PROVIDED RECORDS

········

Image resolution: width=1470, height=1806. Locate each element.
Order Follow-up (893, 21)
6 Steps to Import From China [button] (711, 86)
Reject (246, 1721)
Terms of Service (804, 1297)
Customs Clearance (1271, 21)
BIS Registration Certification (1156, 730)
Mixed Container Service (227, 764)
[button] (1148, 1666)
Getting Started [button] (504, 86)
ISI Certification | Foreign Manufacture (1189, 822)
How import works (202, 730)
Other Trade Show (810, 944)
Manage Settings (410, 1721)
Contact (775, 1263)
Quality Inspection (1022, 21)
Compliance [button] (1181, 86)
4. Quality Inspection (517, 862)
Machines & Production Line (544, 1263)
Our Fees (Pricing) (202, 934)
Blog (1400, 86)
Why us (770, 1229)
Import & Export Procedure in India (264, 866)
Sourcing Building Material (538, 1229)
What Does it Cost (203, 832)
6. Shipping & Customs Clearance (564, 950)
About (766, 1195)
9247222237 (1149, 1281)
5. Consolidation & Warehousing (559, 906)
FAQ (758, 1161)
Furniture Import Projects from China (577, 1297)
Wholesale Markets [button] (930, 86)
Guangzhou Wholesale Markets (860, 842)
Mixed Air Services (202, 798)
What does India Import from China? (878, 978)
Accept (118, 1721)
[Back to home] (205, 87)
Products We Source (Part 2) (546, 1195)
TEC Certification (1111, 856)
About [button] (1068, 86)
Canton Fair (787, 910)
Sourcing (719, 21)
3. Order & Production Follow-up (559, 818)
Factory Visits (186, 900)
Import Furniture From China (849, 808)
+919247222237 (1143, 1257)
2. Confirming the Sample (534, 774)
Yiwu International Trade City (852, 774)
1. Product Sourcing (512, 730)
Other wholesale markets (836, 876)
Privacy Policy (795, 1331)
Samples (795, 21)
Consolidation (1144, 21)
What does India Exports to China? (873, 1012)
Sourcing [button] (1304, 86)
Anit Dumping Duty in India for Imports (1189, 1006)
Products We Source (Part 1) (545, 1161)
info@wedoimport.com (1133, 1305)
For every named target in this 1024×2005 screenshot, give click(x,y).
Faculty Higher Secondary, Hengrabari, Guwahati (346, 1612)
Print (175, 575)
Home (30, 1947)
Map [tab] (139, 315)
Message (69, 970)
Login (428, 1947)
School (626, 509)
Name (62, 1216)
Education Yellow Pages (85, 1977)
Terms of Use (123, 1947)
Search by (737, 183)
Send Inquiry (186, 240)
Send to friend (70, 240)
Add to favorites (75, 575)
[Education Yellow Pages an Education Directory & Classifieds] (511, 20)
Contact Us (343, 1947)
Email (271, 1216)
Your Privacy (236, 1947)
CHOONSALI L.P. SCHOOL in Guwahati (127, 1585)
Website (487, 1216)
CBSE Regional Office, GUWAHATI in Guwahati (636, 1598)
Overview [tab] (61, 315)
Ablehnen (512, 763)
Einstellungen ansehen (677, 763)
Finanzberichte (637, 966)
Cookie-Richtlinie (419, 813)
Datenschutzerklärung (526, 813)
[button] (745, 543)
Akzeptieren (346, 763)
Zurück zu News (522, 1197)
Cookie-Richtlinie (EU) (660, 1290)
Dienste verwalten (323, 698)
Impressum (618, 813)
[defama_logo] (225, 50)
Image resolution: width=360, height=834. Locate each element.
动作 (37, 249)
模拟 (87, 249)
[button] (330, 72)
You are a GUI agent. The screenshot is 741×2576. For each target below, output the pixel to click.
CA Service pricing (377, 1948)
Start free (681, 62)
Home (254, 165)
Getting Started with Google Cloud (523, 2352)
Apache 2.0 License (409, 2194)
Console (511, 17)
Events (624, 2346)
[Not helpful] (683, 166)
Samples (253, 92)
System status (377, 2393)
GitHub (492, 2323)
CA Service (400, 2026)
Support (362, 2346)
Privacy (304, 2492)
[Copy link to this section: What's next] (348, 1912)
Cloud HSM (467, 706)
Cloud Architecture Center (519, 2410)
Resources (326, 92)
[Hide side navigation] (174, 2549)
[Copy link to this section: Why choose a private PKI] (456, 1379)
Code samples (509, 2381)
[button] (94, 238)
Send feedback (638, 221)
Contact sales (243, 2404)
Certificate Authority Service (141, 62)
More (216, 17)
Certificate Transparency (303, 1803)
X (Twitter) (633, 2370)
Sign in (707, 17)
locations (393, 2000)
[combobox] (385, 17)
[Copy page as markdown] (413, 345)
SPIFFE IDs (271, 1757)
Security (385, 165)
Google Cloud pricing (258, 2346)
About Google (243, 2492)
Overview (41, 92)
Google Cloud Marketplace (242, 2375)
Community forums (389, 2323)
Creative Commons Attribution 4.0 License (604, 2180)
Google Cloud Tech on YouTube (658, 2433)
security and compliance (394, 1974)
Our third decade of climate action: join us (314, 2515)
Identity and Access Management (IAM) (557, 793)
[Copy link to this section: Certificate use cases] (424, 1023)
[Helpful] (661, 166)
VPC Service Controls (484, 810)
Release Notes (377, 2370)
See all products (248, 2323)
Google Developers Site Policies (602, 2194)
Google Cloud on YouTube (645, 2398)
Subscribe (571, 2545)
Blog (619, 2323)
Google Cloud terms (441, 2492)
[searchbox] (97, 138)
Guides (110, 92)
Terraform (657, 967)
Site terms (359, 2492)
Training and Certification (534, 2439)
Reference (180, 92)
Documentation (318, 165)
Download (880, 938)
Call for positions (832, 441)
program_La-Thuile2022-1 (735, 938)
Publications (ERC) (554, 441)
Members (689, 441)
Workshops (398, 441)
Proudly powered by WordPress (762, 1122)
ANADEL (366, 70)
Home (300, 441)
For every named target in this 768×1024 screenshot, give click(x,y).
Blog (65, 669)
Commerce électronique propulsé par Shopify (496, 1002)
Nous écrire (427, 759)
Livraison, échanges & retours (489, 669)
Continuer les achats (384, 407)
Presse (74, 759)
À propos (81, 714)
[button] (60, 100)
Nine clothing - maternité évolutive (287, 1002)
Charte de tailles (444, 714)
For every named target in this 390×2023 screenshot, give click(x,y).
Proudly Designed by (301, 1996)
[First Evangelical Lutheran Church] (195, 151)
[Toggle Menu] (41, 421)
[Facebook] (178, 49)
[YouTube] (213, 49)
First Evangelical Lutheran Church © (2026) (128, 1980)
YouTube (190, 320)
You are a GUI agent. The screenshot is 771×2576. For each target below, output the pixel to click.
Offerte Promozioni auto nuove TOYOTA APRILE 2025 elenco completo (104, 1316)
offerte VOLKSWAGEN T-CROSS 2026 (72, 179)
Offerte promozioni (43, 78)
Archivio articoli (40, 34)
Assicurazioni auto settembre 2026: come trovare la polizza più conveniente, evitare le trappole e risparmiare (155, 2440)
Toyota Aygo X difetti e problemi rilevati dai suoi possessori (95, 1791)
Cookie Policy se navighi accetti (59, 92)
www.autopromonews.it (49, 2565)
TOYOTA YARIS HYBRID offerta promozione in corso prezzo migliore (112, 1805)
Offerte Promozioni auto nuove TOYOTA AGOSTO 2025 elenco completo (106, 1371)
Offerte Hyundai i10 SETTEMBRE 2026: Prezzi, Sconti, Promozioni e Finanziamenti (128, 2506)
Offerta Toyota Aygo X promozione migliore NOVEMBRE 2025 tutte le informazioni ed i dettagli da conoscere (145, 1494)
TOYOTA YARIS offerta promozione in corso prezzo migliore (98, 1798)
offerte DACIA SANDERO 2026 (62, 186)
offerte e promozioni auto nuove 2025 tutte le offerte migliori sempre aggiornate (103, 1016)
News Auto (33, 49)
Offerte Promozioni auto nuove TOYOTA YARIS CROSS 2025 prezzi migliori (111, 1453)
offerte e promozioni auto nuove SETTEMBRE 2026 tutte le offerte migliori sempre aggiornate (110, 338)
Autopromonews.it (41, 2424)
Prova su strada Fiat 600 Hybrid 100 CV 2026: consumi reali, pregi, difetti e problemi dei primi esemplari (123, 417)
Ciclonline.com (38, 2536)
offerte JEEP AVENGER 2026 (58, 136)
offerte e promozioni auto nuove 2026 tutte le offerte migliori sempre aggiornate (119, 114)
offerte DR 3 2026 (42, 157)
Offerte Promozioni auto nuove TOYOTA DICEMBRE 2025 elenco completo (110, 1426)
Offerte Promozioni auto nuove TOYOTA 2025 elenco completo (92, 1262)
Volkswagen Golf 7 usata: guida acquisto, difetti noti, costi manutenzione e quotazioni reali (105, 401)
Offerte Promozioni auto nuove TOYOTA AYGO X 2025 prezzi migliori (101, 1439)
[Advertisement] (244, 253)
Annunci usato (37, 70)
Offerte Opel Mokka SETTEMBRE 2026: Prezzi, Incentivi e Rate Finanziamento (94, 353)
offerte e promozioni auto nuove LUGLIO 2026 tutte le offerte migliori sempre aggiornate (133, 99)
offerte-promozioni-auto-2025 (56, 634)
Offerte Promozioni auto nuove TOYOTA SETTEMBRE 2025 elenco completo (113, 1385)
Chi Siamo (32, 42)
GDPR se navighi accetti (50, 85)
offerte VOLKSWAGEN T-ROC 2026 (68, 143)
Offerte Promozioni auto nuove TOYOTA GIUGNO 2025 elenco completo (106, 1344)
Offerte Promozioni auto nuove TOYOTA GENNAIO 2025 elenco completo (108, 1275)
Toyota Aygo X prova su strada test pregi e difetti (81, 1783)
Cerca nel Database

········

WHAT YOU NEED TO DO
Look for the word "India". Copy out every line of the data that has it.

YOUR SOLUTION
Import & Export Procedure in India (264, 866)
What does India Import from China? (878, 978)
What does India Exports to China? (873, 1012)
Anit Dumping Duty in India for Imports (1189, 1006)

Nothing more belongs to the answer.